А ещё я умыкнул Довлатова из библиотеки. Прочёл от корки до корки. Но не понял ни одного слова.
/
ПОВОЛОКА, - вот, что застит мой ум, что сковывает волю. Я рождён курам на смех, и пока я сам не подниму, этот чёртов занавес, пока не срежу жир с памяти, не сниму кожу с ума - до клубка мышц, до скрипа сухожилий, - огонь, полыхающий за сценой, будет отапливать Космос, в котором мне не найдётся койко-места.
/
А банщиком служить я больше не хочу. Уволюсь. Завтра же.
/
Санкт-Петербург 21.07.2018 г.
Комментарии
Не очень понятно с какой целью вы уводите читателя в анфилады метафор и смысловых уровней.

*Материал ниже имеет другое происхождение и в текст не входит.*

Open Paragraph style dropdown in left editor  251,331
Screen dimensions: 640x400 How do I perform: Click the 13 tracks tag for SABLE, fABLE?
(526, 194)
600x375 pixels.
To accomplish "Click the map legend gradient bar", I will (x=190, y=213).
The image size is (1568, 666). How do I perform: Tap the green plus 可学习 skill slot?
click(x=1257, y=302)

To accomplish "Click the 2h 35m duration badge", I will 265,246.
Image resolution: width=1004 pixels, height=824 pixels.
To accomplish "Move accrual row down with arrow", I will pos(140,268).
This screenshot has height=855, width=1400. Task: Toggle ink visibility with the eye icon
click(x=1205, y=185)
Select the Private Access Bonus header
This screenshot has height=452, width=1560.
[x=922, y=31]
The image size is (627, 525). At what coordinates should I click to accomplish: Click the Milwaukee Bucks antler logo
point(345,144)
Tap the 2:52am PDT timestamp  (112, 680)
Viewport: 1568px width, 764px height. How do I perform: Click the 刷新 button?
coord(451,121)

Может это метареализм в прозе?
Ваш вопрос симптоматичен))) - признаюсь, я и сам не смыслю ничего в измах... Я действую по наитию, спонтанно, как, например в следующем фрагменте....
«Васька» (фантастический рассказ) ФРАГМЕНТ
/
Бог сказал: «Умри, Васька!» и я – умер.
/
Это случилось сегодня. За день до моего девятилетия. Спустя минуту после выстрела полуденной пушки, изрыгнувшей из себя комок спёртого воздуха, - талый снег свалялся, почернел и пропах, как створоженное молоко…
/
В ту же секунду, когда меня сломало, как ветку вербы апрельским воскресным утром, в Венецианской лагуне мрачная Анна, пробежав терцину Данте: «Земную жизнь, пройдя до половины…», сунула планшет в рюкзак; встала; потянулась; подошла, переступая с камня на камень, к веснушчатой Агнесс; чмокнула в темя; обняла за плечи и спросила доверительно: «Ты уже трахалась? Только не ври, что – нет!»
/
- Что у тебя на уме, – ответила та, весело ударяя пятками по воде.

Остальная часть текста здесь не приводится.